Le cinéma est un peu comme une petite amie séduisante à souhait mais un tantinet lunatique. Il peut nous promettre monts et merveilles à base de belles images d’Epinal pour ensuite nous enfoncer un pic à glace dans le dos et nous faire souffrir sans raison aucune, par pur plaisir jouissif. Mais on l’aime quand même notre meuf ! Et à l’instar d’une âme sœur, on le désire, lui donne rendez-vous, on l’attend, zappant d’une pub à l’autre. Puis la lumière s’éteint et l’excitation monte. Alors on déchante parfois en lui disant « C’est pas grave, ça arrive à tout le monde tu sais » ou bien encore on s’enfuit avant même l’épilogue, en claquant la porte et en s’écriant « Toi et moi c’est fini ! Plus jamais ! ». Et il y a des jours où l’on croise son regard, mystérieux, charmeur, au détour d’un hasard. On veut alors apprendre à le connaître un peu mieux, et on retente l’expérience, craintif mais confiant.

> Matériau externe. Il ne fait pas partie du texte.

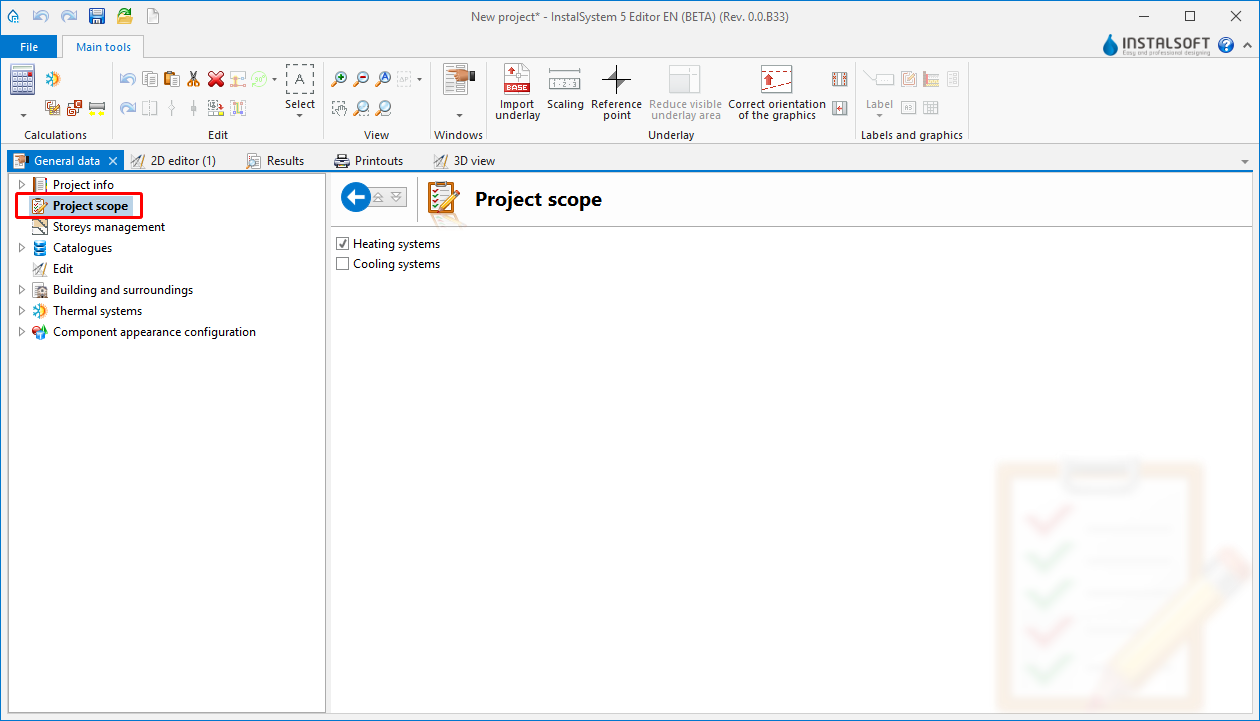Viewport: 1260px width, 721px height.
Task: Uncheck the Heating systems checkbox
Action: tap(343, 244)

Le cinéma de David Gordon Green résume à lui seul cette introduction fleur bleue. Un parcours en montagnes russes qui parcourt les décors d’une Amérique éclectique à la rencontre des personnages qui l’habitent. Pour resituer, les plus aficionados se souviendront de « George Washington » fable macabre sous fond de manèges abandonnés. Quant aux plus drogués, ils se remémoreront le délirant mais sans plus « Pineapple Express » avec le quasi gratin Apatow de « Freaks and Geeks », entre autres. Bref, des genres diamétralement opposés qui respectaient tout de même une certaine rigueur dans leur cahier des charges respectif. Oui, mais depuis un moment, Gordon Green faisait dans le fade, laissant le What The Fuck l’emportait. Dommage… Et puis, « Joe ».

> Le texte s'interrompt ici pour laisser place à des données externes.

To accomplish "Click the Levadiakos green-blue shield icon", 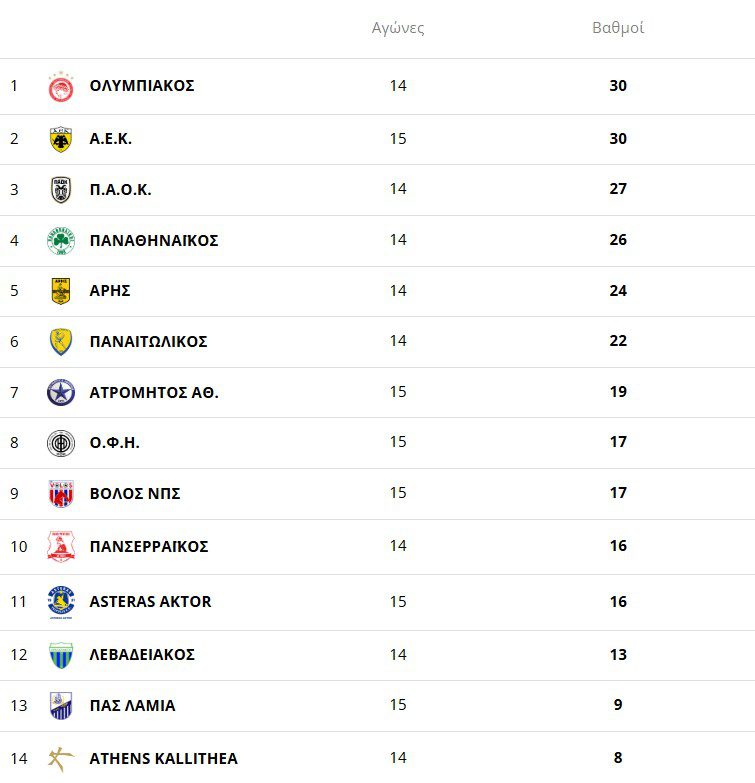I will tap(61, 655).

Découvert au moment de sa sortie, dans un magazine, la curiosité soufflait la poussière qui s’était accumulée sur le nom de Gordon Green, ravivant un souvenir presque oublié. Prévenant d’un retour aux sources, d’une renaissance, les mots sur le papier vendaient le film au lecteur comme un texto de minuit en guise d’invitation à une partie de jambes en l’air improvisée.
Séduit donc, les lumières s’éteignent et l’écran illumine une image tremblotante qui dévoile la gueule (mais cette gueule !) du regretté Gary Poulter (mort peu après le tournage) se faisant sermonné par son fils incarné par le prometteur Tye – Tree Of Life, Mud – Sheridan. Plan séquence efficacement simple, mais d’une complexité indescriptible et frissonnante au milieu d’une voie ferrée. En très peu de temps les personnages sont décryptés, leurs démons exposés, le décor planté. Du génie !

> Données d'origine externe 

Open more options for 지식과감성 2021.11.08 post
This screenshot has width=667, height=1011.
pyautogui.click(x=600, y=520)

Puis la pluie. Le son crépitant d’une radio qui découvre un Nicolas Cage hirsute, bonhomme, marlborien et budweiserisant. Le temps fut long Mr Coppola ! Le temps de voir passer une filmographie à bout de souffle, sans plus aucune promesse. Le temps de comiquement conquérir internet malgré vous. Ce fut long mon cher Nicolas, mais vous revoilà, desservant une figure paternelle chère au cinéma du sud yankee, appliquant votre talent d’antan. Chapeau l’artiste.
Vous l’aurez compris, la force du film réside dans ses personnages, dans ces gueules cassées par la vie, illusionnée d’un rêve américain mort dans l’œuf. Des hommes et des femmes errant dans la subsistance, luttant contre les fantômes de leur histoire personnelle à grands coups de stupéfiants adjuvants.
Passage de l’enfance à l’âge adulte, confessions en forme de puzzle, fatalité d’un violent exutoire, rires gênés et crasse bordélique forment une histoire qui coule du caniveau vers des mares plus calmes.
Alors dans ces moments-là et dans le noir de la salle, entre vous et votre âme sœur, une trêve s’installe, douce et paisible.